The two Division champions and two teams involved in a 3-way tiebreaker began tournament play on Tuesday, March 23, and the Finals concluded on Wednesday, April 21. Baltimore and Philadelphia played 12 and 13 games in the span of 30 days; their six final games in 12 days.

Due to changes with the rivaling National Basketball League (mainly the removal of the previous defending champions in the Chicago American Gears), the BAA would not face any direct competition with the 1948 NBL playoffs despite their playoff dates overlapping with the BAA's playoff dates once again. Not only that, but with the Chicago Stags being eliminated from playoff contention on April 8 by the eventual BAA champion Baltimore Bullets in the city of Baltimore, they would also see no real competition from the 1948 World Professional Basketball Tournament held in Chicago from April 8–11, 1948, which featured five teams from the rivaling National Basketball League, the Wilkes-Barre Barons from the rivaling American Basketball League that the Bullets used to be a part of, and two independently ran teams in the Bridgeport Newfield Steelers and the all-black New York Renaissance; both of those rivaling professional tournaments would end with the NBL turned future BAA/NBA team known as the Minneapolis Lakers winning both of those events over the Rochester Royals and the New York Renaissance, respectively.

==Bracket==
There were no byes. Western and Eastern champions St. Louis and Philadelphia immediately played a long semifinal series with St. Louis having home-court advantage. Philadelphia won the seventh game in St. Louis, 85–46, two days before Baltimore concluded its sequence of tie-breaker (not shown) and two short series with other runners-up.

==First round==

=== (W2) Baltimore Bullets vs. (E2) New York Knicks ===

This was the first playoff meeting between these two teams.

=== (E3) Boston Celtics vs. (W3) Chicago Stags ===

This was the first playoff meeting between these two teams.

==BAA Semifinals==

=== (W1) St.
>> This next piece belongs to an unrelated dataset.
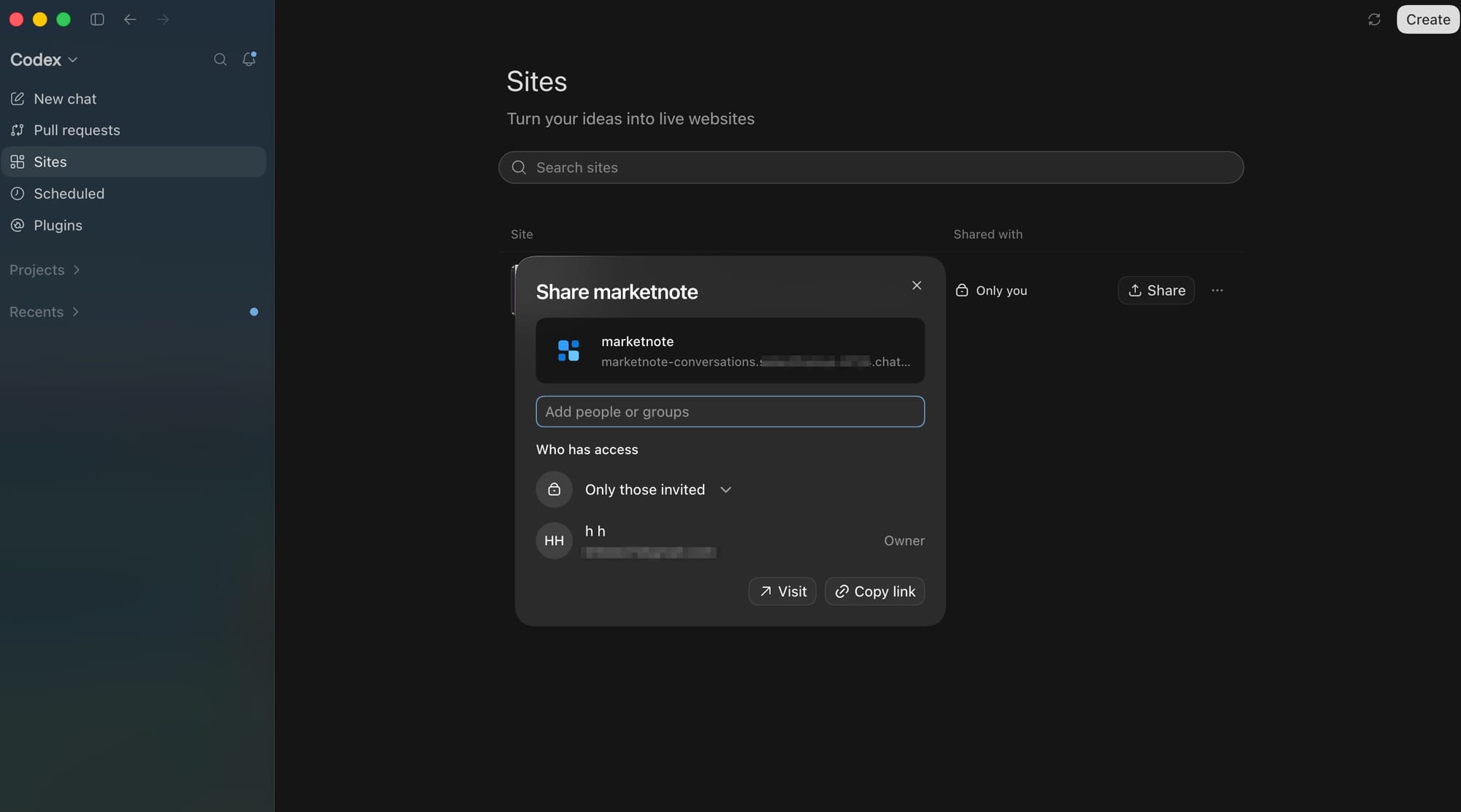Screen dimensions: 1461x812
Task: Click the HH owner avatar
Action: 554,541
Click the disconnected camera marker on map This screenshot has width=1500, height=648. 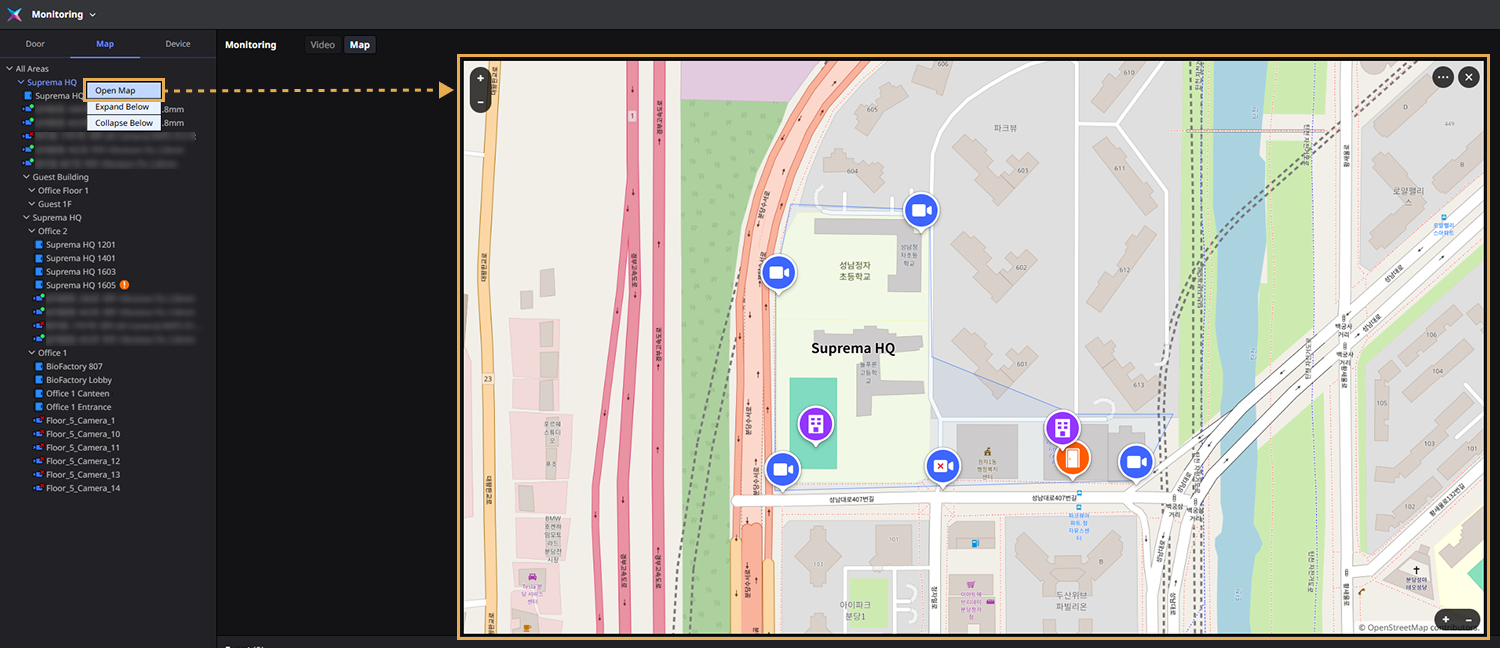(941, 465)
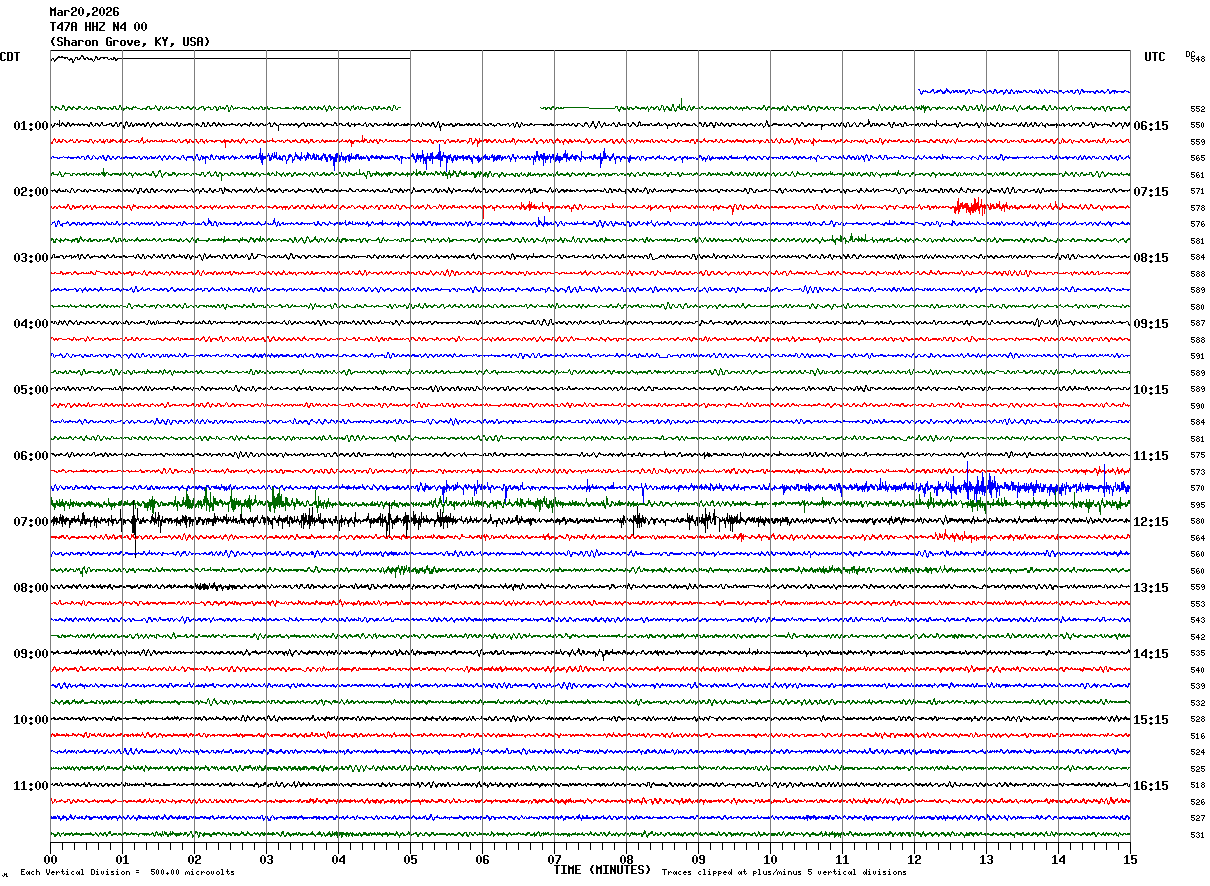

Louis Bombers vs. (E1) Philadelphia Warriors ===

- This was the first game 7 in league history and also the first road team to win game 7. It was also the Warriors' last game 7 win on the road until 2018.

This was the second playoff meeting between these two teams, with the Warriors winning the first meeting.

Previous playoff series
Philadelphia leads 1–0 in all-time playoff series
| 1947 |
| Philadelphia Warriors 2, St. Louis Bombers 1 |
| 1947 BAA First Round |

=== (W2) Baltimore Bullets vs. (W3) Chicago Stags ===

This was the first playoff meeting between these two teams.

==BAA Finals: (E1) Philadelphia Warriors vs. (W2) Baltimore Bullets==

This was the first playoff meeting between these two teams.